Se os congressistas quiserem recuperar credibilidade e atacar o excessivo poder do Executivo, não podem deixar que o ano comece sem um Orçamento aprovado. A peça orçamentária é a principal bússola que a sociedade tem para saber o que o governo faz com seu dinheiro. Pode-se retrucar que o atraso se deveu a um fato extemporâneo: a derrubada da CPMF no fim de 2007. Só que essa não é a primeira vez – e, se nada mudar, não será a última – que isso ocorre. No governo FHC, petistas e governistas rebeldes chegaram a aprovar o Orçamento quase no meio do ano – os membros do PT querendo enfraquecer o presidente, os aliados procurando barganhar mais recursos para suas bases.

Em vários países, se não há Orçamento votado até certa data, o governo pode até parar. E se acontecesse isso no Brasil? Idosos sem suas aposentadorias, hospitais sem recursos para remédios e uma série de outras calamidades. Quem seria o responsável? Chegamos aqui a uma solução de compromisso que permite que determinados gastos continuem, mesmo sem a aprovação do Orçamento. Evita-se assim a catástrofe, porém se mantém a prática irresponsável de prorrogar ao máximo a votação da destinação exata das verbas públicas. É mais um “jeitinho brasileiro”, que serve para alimentar os conflitos entre oposição e governo, bem como as barganhas dentro da base aliada, mas cujo resultado final é sempre o mesmo: o Orçamento aprovado pelo Congresso é só autorizativo. Dá ao Executivo ampla margem para realizar as despesas.

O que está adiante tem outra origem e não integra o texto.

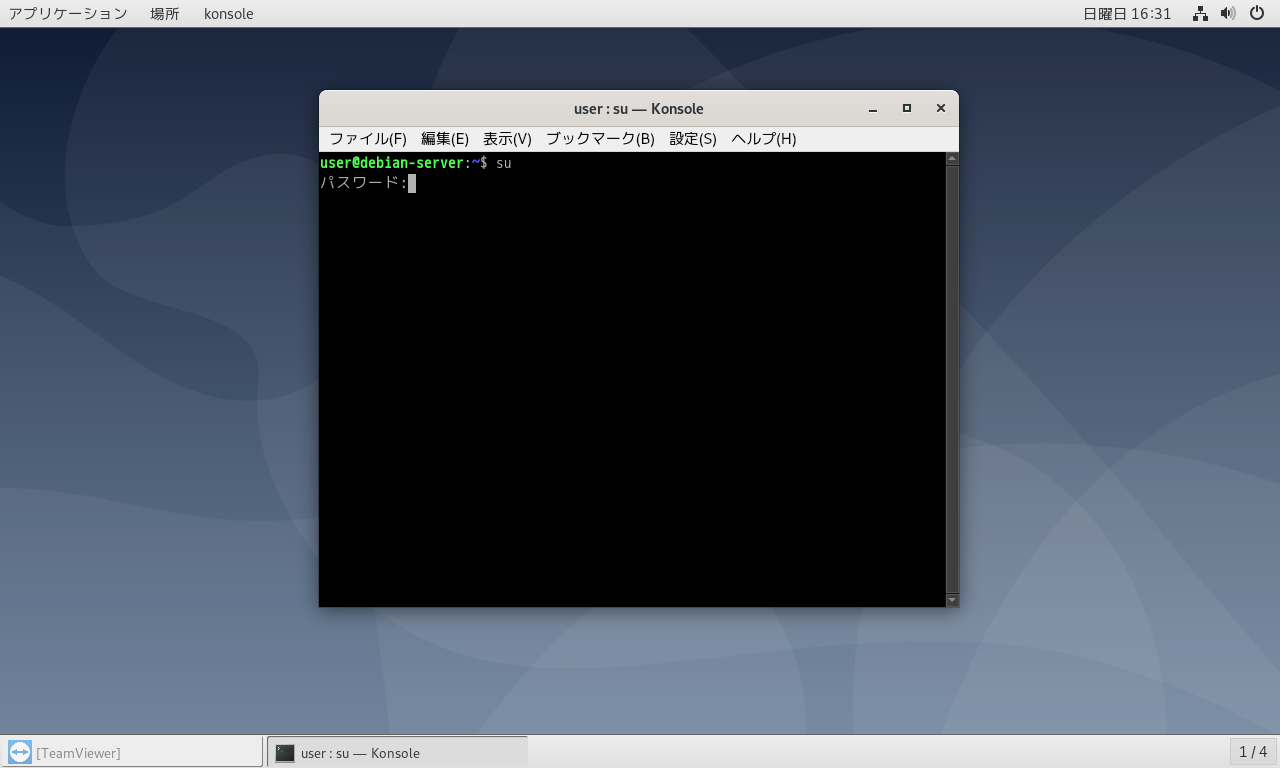Open the 表示(V) menu
The image size is (1280, 768).
click(x=507, y=139)
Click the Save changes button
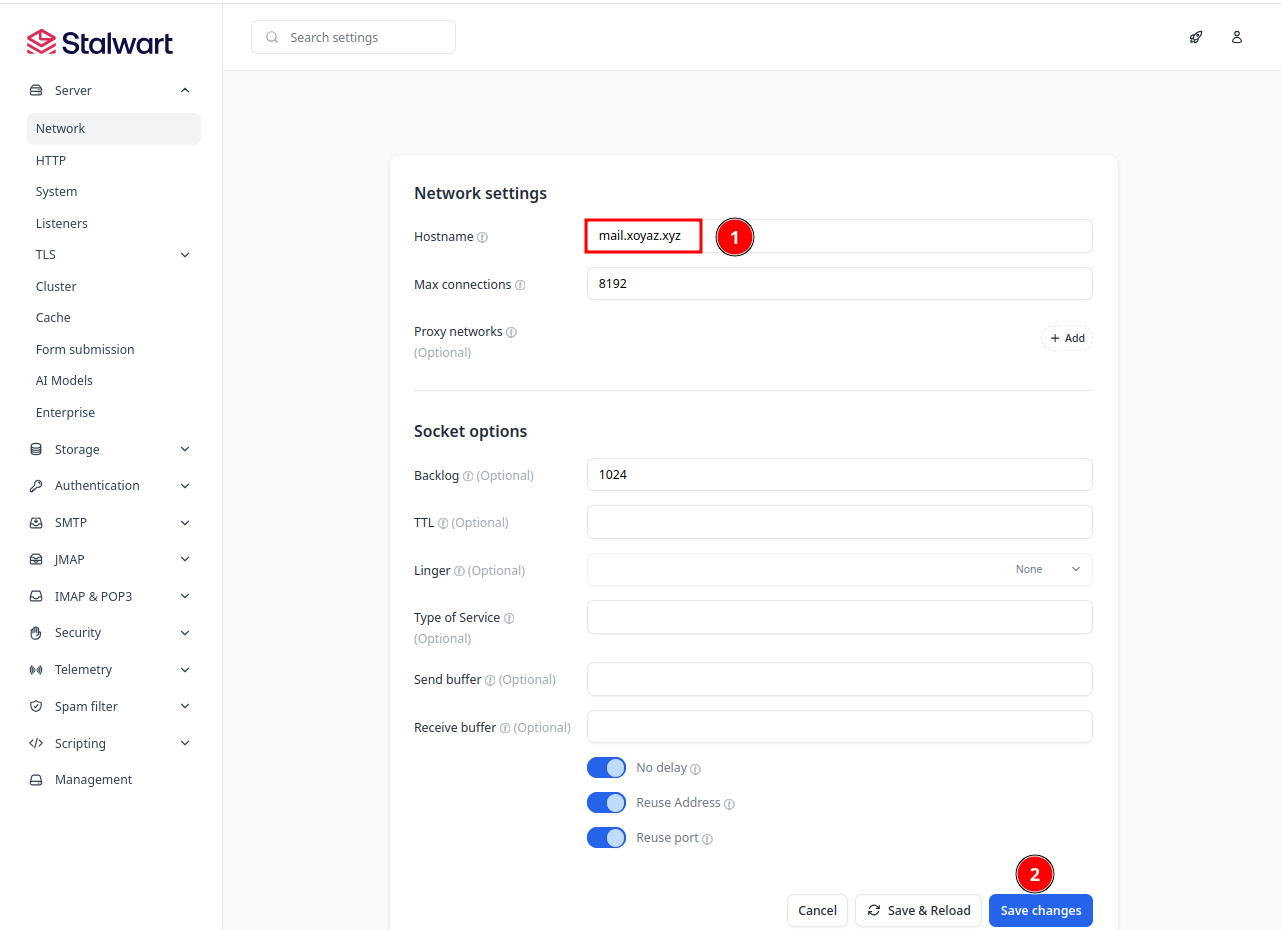1281x930 pixels. click(1040, 911)
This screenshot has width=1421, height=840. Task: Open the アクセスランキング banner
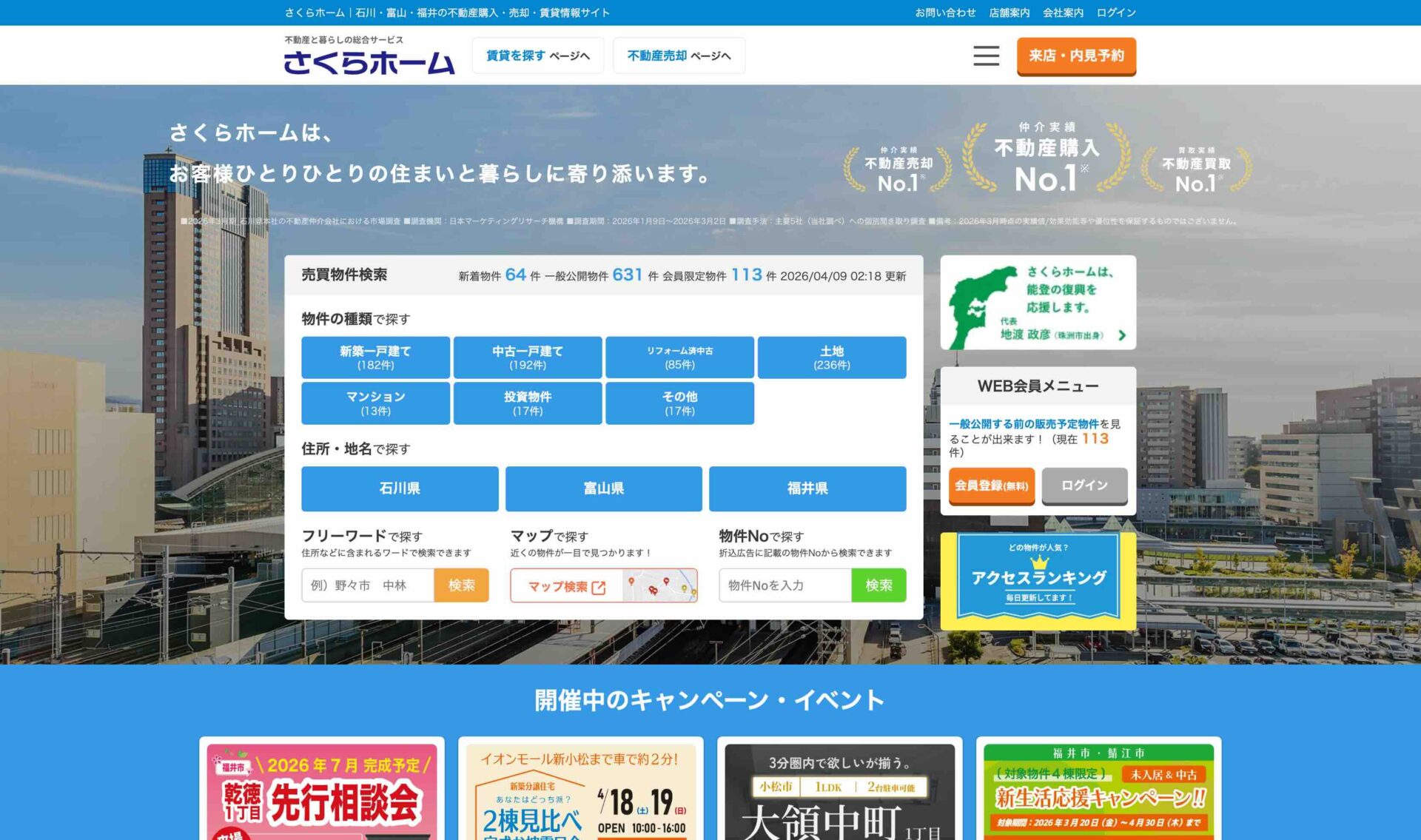pyautogui.click(x=1038, y=580)
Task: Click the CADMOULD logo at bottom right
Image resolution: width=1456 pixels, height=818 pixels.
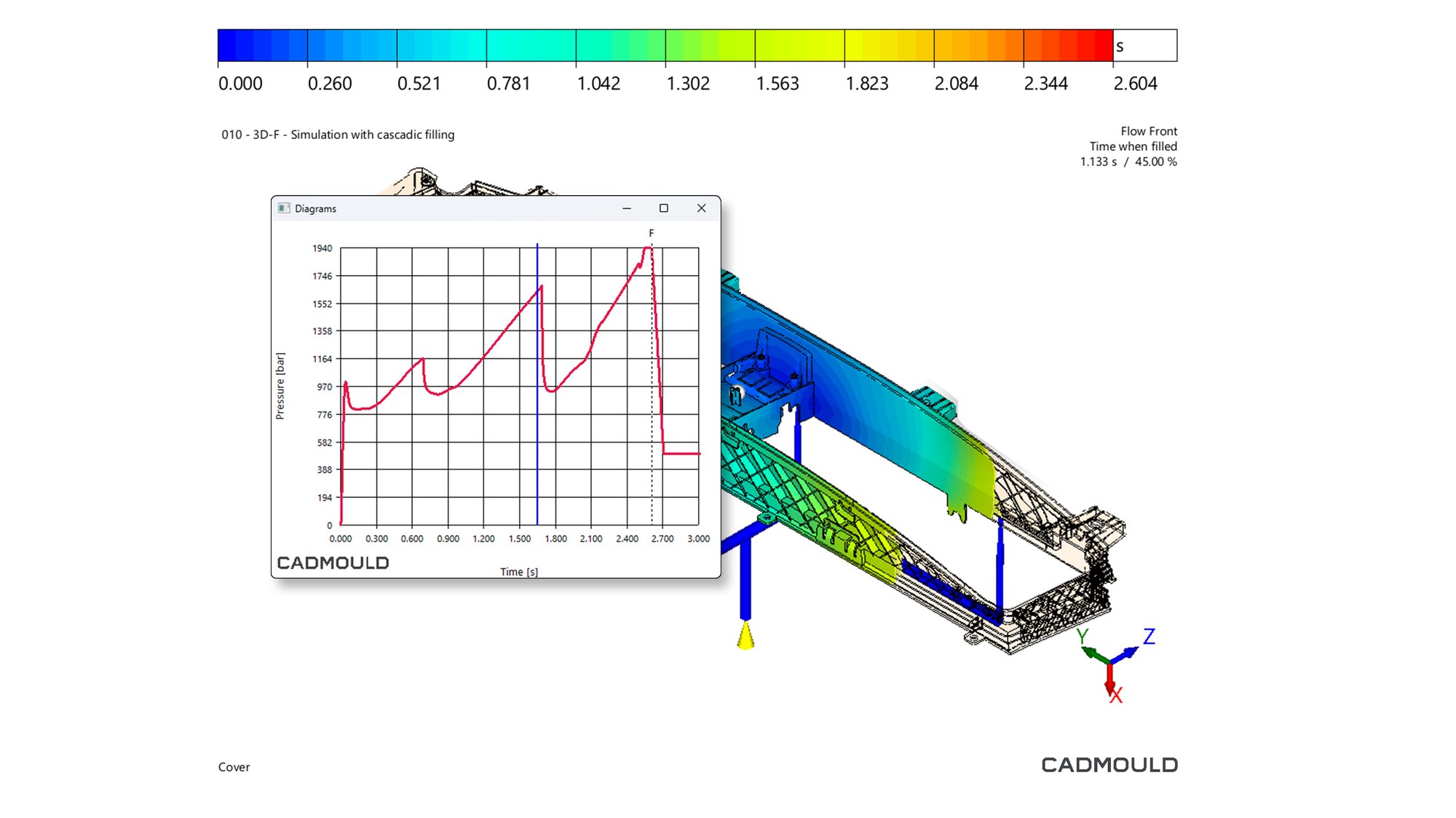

O caso das medidas provisórias manifesta o mesmo DNA. Líderes congressuais reclamam, com razão, da enxurrada de MPs que o Executivo tem editado. Mas esse processo só permanece porque o próprio Congresso o alimenta. Do lado dos governistas, já não basta aprovar essas medidas. Em alguns casos, deputados e senadores da situação “derrubam” uma MP para facilitar a votação de outra legislação de interesse do governo. Admitem, com isso, que a medida anterior não era urgente e relevante.

Da parte da oposição, a protelação da votação das MPs é, normalmente, uma forma de tentar atrapalhar o governo. Quando não conseguem mais fazer obstrução e percebem que vão perder no voto, fazem um escândalo teatral, como na semana passada. Em vez disso, poderiam lutar para aprimorar a legislação enviada pelo Executivo. Isso poderia ter sido feito no caso da MP da TV Pública, cujo desenho institucional poderia ter sido aperfeiçoado, com ganhos para a sociedade.

Como todas as forças políticas relevantes já passaram pelo Palácio do Planalto, chegou a hora de seus líderes mais responsáveis mudarem o que precisa ser mudado: o rito orçamentário e o trâmite das MPs. Devem abandonar uma postura oposicionista juvenil sem caminhar para o comportamento subserviente da maioria dos governistas. Diante da balbúrdia no Senado, o presidente da Casa, Garibaldi Alves, resumiu com maestria o Congresso atual: “Me desculpem, mas este não foi o Senado que sonhei presidir. Este não é o Senado que a opinião pública espera que vote as transformações de que o país precisa”.